The national media pays little attention to Hispanics, except at election time when the thinking appears to be: If there were 55 million Jews in the U.S., we’d totally kick ass.

But once again …

From the New York Times:

Here’s What Happened with the Latino Vote

By ROBERTO SURO

[Email him]

If you are in shock over the election results, don’t blame Latinos.

They favored Hillary Clinton by better than two to one, according to the exit polls. They did not turn out in big numbers to protest Donald J. Trump, but it probably would not have mattered. …
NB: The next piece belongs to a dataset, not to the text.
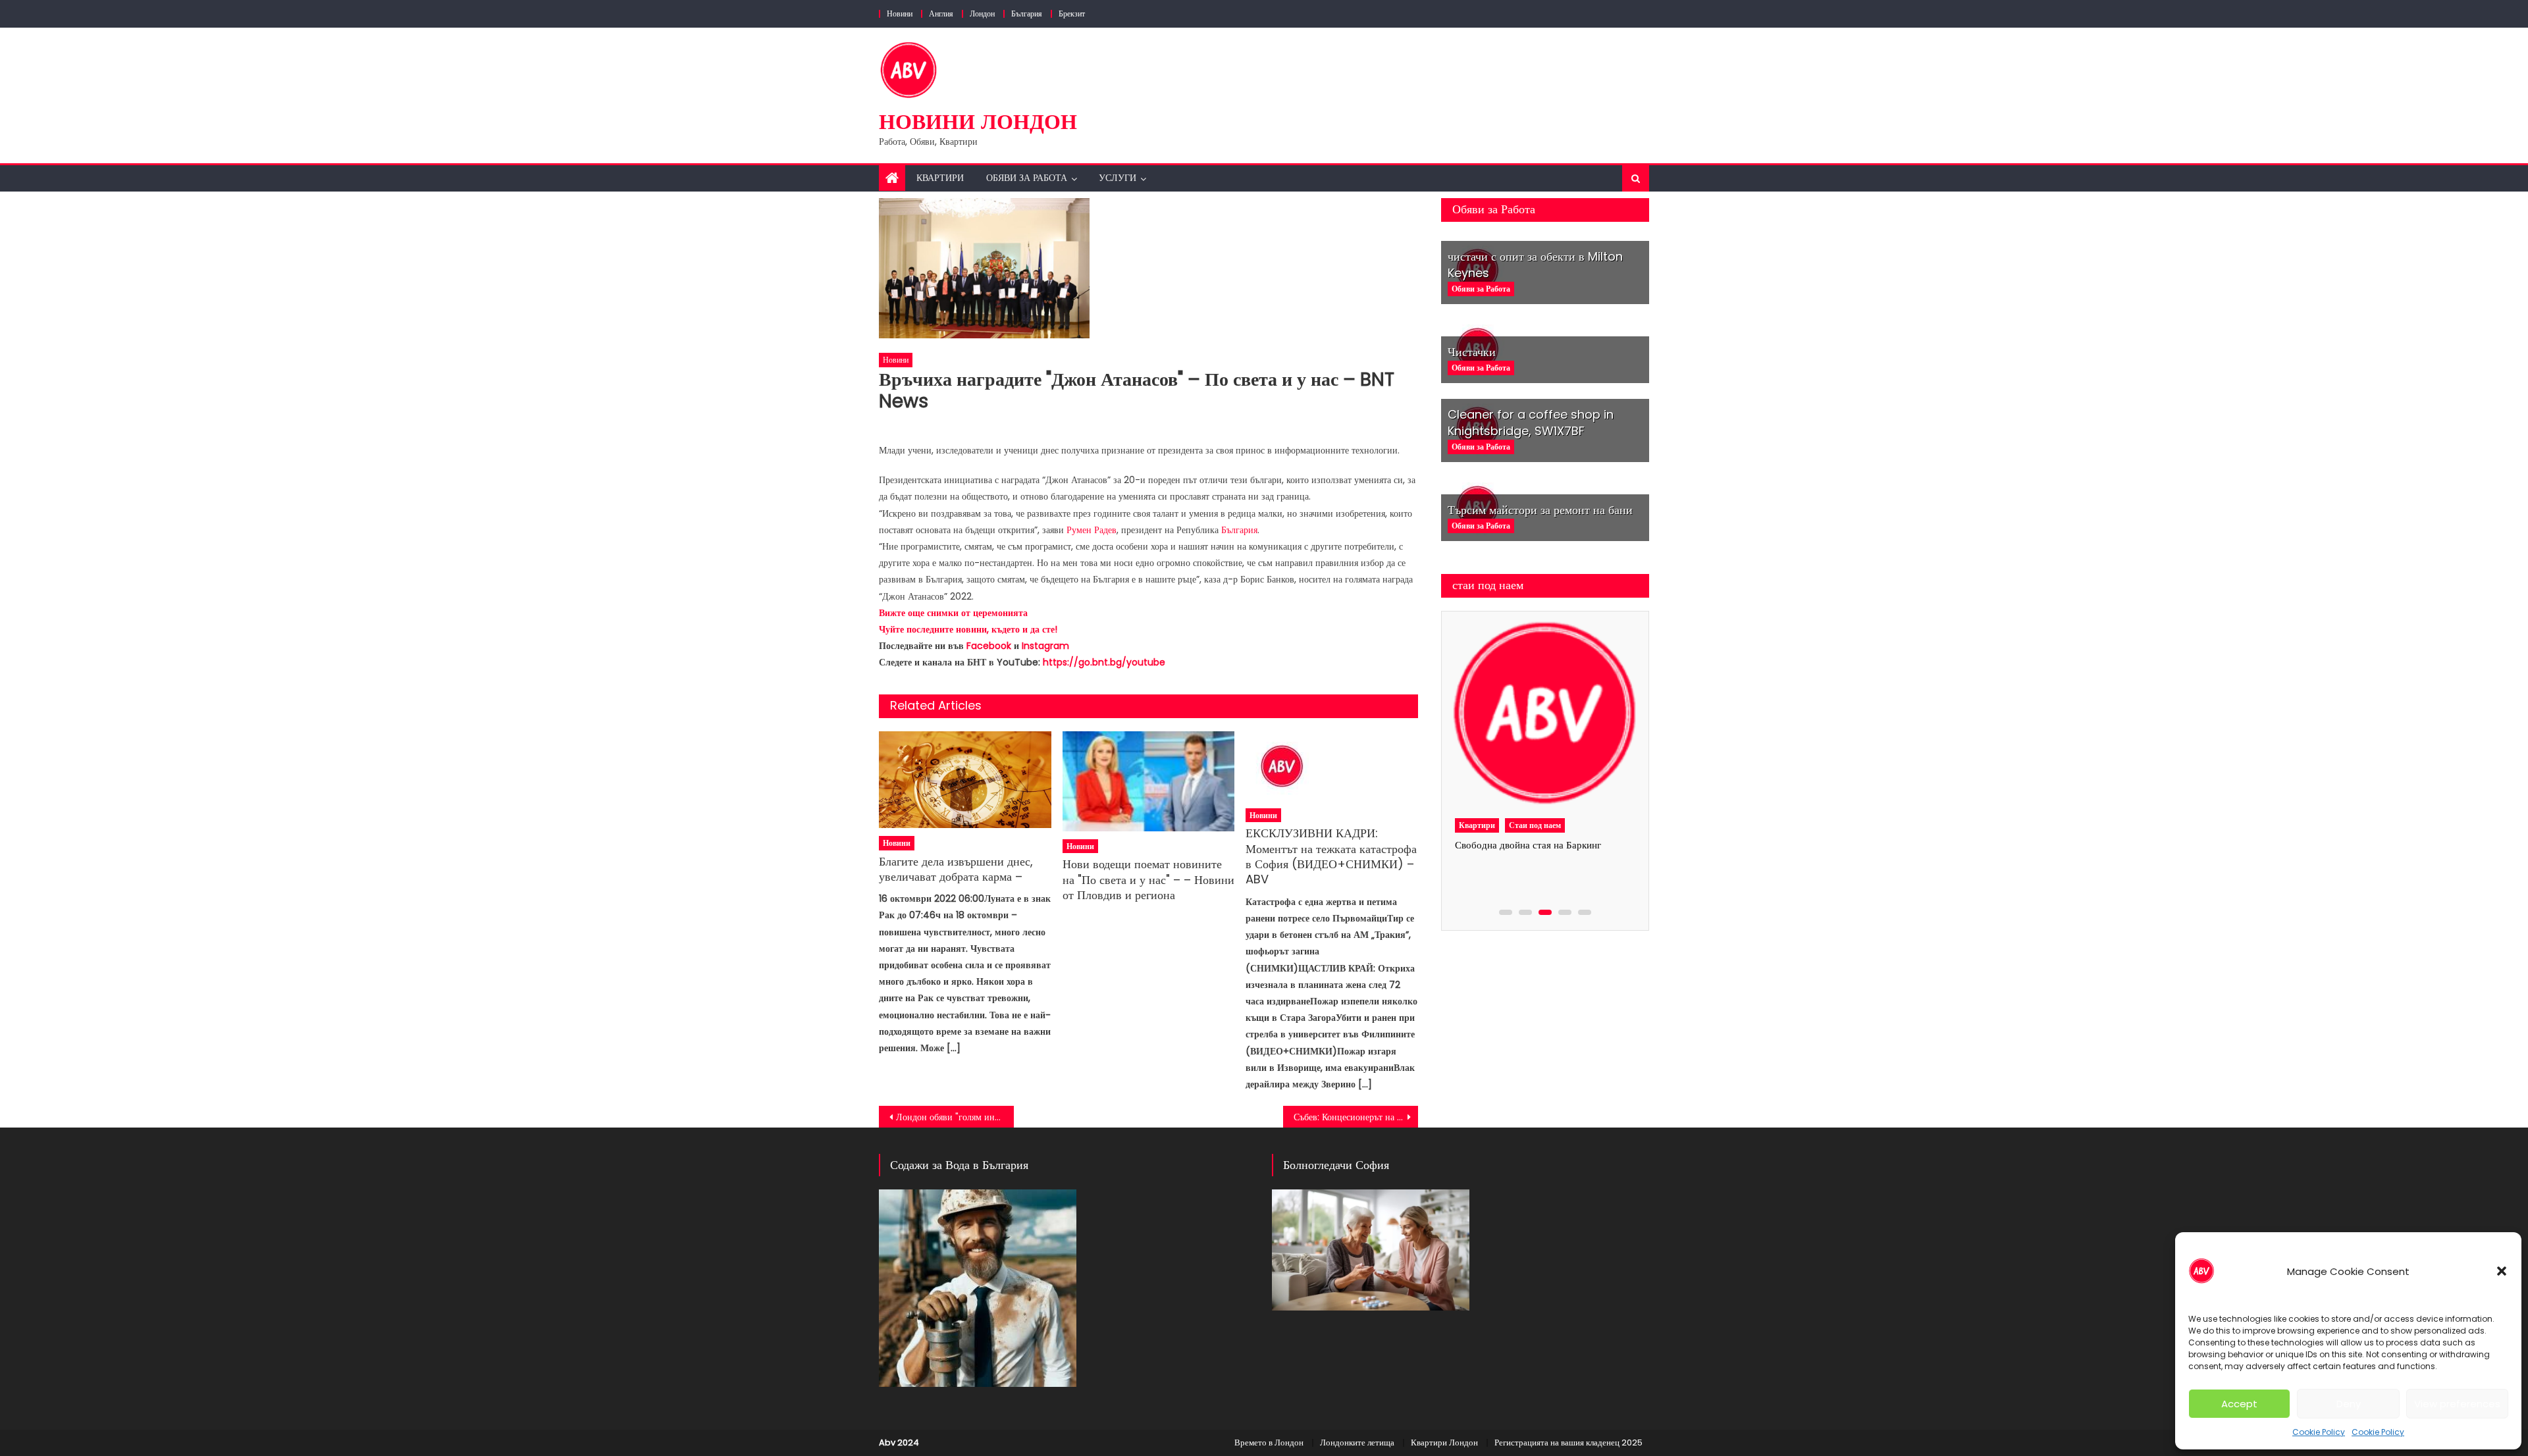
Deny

You may have been convinced that it would be otherwise. Years of reckless commentary, news stories and advocacy insisted that Latinos would be the great demographic firewall that would safeguard progressive politics with surging population numbers.

The national exit polls show that Mrs. Clinton drew 65 percent of the Latino vote compared with 29 percent for Mr. Trump. That is a landslide by any measure, and it is about the same margin in the exit polls for 2008 (67 percent vs. 31 percent). The disappointment sets in when you compare the outcome to 2012. President Barack Obama took 71 percent of the Latino vote in the exit polls that year compared with 27 percent for Mitt Romney.

Mr. Trump was supposed to be the bucket of cold water that aroused the sleeping giant, producing not only a stronger preference for the Democratic candidate but also, more important, a spike in turnout. In 2012, with immigration reform on the line, more than 12 million Latino voters stayed home, producing a turnout rate of 48 percent compared with 64 percent for whites and 67 percent for blacks.

The much ballyhooed and chronicled “Trump Effect” was supposed to have produced a surge in naturalizations and voter registration over the past year, and news organizations were churning out stories about the “surge” in Latino voting even after the polls closed Tuesday.

While more time and data is needed to get a full picture of Latino turnout this year, at first glance it appears Latino numbers were up, and perhaps significantly in some places, but that in fact the giant was barely stirred.

Four million more Latinos were eligible to vote Tuesday than in 2012. So, no matter who was running and no matter how low the turnout, the number of Latino votes counted Tuesday was virtually certain to be higher than 2012. In fact, demographic growth alone would have guaranteed Mrs. Clinton an additional 1.3 million votes (about 1 percent of the total votes cast), even if turnout remained at the same dismal rate as 2012, and she got two-thirds of the Latino votes.

In Colorado and Nevada, Latino voters surely helped keep the states blue, and under different scenarios those states could have served as the much-advertised Latino firewall. …

Florida is the one place where Latinos might have been able to change the results of this election and didn’t.

It’s almost as if the Cubans and Puerto Ricans of Florida don’t really care about their Mexican compadres getting amnesty.